Computational Geometry Questions Long
The algorithm for computing the convex hull of a set of line segments in Computational Geometry can be achieved by following these steps:
1. Input: Start with a set of line segments as input.
2. Find the endpoints: Identify all the endpoints of the line segments in the input set. These endpoints will be the initial points of the convex hull.
3. Sort the endpoints: Sort the endpoints in counterclockwise order based on their polar angles with respect to a reference point. This reference point can be any point within the set of line segments or the leftmost point among the endpoints.
4. Initialize the convex hull: Create an empty stack to store the points of the convex hull.

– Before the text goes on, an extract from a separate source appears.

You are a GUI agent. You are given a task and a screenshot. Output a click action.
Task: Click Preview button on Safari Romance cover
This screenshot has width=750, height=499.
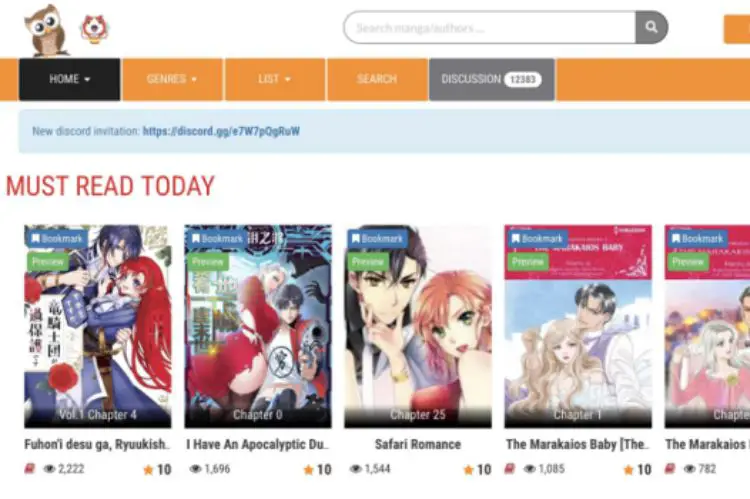click(x=368, y=262)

5. Push the first two points: Push the first two points from the sorted endpoints onto the stack.
6. Traverse the remaining points: Iterate through the sorted endpoints starting from the third point. For each point, check if it makes a left turn or a right turn with the top two points on the stack.
a. Left turn: If the current point makes a left turn with the top two points on the stack, push the current point onto the stack.
b. Right turn: If the current point makes a right turn with the top two points on the stack, pop the top point from the stack and repeat this step until a left turn is obtained.
7. Repeat step 6 until all the points have been traversed.
8. Output: The stack now contains the points of the convex hull in counterclockwise order. Return the stack as the result.
This algorithm is known as the Graham's scan algorithm and it computes the convex hull of a set of line segments in O(n log n) time complexity, where n is the number of line segments.